Kim Eng on 4 Dec 2012
Pair trade: staging a revival. Our pair trade call since April this year has been doing well, and looks set to stage a revival as the differential of 15% between a Long-ComfortDelGro (CDG), Short-SMRT strategy has been maintained since our last update (Fig 1). Since our call, CDG now counts BlackRock, the world’s largest asset manager, as a new significant shareholder. We urge investors not to miss this opportunity as our Target Prices suggest a further 30% differential still to surface. Reiterate BUY CDG, SELL SMRT.
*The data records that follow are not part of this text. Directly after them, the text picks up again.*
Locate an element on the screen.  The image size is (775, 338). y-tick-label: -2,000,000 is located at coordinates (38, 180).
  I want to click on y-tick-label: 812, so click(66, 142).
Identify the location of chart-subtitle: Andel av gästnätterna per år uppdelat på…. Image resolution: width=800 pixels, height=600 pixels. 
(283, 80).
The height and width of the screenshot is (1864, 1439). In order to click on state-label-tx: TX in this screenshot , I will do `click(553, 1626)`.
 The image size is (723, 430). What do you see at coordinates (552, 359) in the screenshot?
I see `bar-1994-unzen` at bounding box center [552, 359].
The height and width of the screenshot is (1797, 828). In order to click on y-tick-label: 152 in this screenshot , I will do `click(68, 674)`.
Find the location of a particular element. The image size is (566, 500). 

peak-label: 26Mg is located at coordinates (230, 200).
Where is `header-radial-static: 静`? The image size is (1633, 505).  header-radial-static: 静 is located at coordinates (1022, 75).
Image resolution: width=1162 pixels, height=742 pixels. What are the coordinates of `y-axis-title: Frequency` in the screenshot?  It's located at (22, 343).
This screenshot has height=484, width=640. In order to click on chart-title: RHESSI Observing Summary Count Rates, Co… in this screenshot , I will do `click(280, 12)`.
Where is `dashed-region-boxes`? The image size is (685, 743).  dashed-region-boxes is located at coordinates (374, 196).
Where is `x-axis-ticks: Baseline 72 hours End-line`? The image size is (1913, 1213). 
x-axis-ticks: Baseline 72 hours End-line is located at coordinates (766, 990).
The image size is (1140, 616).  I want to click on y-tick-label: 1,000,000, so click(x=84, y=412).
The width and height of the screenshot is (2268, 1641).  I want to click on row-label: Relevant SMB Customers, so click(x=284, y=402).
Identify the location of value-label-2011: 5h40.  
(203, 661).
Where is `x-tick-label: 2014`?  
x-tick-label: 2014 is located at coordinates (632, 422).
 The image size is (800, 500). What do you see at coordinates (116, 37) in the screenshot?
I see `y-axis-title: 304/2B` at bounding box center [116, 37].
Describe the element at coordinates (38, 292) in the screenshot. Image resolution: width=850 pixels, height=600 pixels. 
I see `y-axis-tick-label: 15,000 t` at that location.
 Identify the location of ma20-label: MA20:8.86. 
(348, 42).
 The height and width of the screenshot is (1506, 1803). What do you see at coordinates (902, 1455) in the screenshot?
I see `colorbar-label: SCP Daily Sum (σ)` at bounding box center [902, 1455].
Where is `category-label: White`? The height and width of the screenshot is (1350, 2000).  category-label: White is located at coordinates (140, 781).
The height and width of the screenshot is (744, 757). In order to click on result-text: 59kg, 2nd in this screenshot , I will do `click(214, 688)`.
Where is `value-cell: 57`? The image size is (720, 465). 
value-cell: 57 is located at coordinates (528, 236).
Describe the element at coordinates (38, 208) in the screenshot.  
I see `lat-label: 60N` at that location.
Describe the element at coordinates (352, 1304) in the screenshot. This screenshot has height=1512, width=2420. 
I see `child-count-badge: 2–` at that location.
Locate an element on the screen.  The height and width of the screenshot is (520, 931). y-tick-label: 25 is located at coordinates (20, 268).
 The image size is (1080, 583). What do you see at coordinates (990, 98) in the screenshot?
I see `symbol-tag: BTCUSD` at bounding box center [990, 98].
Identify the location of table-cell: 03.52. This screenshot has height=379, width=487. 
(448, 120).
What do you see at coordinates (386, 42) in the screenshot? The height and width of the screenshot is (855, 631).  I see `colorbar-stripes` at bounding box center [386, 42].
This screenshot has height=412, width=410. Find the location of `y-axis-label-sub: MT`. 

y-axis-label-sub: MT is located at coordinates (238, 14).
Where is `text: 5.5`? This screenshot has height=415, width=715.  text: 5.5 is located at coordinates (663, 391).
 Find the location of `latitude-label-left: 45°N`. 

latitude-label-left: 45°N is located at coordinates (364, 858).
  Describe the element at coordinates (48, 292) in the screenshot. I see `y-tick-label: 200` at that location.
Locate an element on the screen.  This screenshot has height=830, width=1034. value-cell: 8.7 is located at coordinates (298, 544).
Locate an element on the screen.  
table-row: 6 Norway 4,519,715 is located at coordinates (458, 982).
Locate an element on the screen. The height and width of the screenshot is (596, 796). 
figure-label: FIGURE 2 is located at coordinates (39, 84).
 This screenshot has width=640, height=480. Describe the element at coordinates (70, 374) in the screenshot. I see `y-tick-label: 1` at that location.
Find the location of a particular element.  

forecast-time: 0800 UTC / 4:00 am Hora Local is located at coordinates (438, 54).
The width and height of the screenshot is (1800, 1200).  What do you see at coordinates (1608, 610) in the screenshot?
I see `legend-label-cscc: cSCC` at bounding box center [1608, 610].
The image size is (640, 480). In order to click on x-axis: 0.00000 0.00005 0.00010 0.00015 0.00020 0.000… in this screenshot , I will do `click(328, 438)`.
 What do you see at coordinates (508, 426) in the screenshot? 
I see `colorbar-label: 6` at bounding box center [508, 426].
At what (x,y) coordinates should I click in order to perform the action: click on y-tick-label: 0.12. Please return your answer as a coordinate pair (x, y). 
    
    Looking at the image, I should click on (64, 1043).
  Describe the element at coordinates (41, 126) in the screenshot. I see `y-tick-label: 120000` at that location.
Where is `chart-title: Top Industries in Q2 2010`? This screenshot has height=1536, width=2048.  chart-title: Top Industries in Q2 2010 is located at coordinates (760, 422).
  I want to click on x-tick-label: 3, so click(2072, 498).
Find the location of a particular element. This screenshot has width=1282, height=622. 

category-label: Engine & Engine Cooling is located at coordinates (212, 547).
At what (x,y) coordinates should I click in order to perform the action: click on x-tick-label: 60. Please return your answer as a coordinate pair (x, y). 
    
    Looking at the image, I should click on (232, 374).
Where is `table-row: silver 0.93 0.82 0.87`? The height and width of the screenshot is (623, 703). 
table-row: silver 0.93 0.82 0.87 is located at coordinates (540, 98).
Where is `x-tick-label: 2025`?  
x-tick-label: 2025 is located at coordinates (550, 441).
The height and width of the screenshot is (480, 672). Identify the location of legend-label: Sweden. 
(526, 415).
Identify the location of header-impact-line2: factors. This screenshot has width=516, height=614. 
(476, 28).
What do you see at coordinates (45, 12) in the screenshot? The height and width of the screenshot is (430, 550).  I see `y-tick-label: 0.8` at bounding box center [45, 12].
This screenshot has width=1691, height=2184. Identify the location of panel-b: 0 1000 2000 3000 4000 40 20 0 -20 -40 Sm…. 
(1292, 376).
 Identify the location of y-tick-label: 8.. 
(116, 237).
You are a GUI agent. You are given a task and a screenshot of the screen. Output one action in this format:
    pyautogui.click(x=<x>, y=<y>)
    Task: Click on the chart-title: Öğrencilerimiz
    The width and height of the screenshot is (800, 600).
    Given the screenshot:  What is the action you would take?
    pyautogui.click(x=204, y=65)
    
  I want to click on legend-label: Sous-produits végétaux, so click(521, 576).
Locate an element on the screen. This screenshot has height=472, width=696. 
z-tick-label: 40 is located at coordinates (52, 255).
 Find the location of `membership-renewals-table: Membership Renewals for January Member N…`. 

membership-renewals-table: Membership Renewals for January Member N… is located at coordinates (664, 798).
SMRT bus drivers’ protests a wake-up call. Top of the news recently were reports on SMRT’s mainland-Chinese bus drivers staging a sit-in protest on an alleged pay dispute. While the news itself had more political ramifications than impact to company fundamentals, this wake-up call simply cannot be ignored, as PTOs start to feel the pressure from the Bus Services Enhancement Programme (BSEP) rollout that has exacerbated the scarcity of available bus drivers. This fallout has also resulted in SMRT’s CEO Mr Desmond Kuek recognising ‘deep-seated issues’ that need addressing within the company.
SMRT: overvalued vs peers. While dividend yields are comparable between CDG and SMRT (~4% p.a.), we highlight that SMRT’s valuations look rich on both a forward P/E and P/B basis, which further supports a compelling SELL recommendation for the company. Its forward P/E of ~19x, while comparable to HK-listed MTR, is significantly higher than that of CDG (at ~14x P/E). Its investment case looks similarly unappealing on a P/B basis, where its 3.0x P/B multiple looks significantly inflated versus CDG (1.7x P/B) and MTR (1.3x P/B).
CDG: still our pick. CDG remains our pick of the sector for its diversified land transport business across international borders. Not only does this present steady growth opportunities, it also shields the company from country-specific concerns such as those currently being experienced in Singapore.
Reiterate: BUY CDG, SELL SMRT. Our Long-CDG, Short-SMRT strategy remains intact, premised on our projection of a further 30% differential widening between these two companies. Our target prices for CDG (SGD1.94) and SMRT (SGD1.37) are pegged to 16x and 15x forward PER respectively, with CDG deserving its premium valuation based on its diversified global land transport business.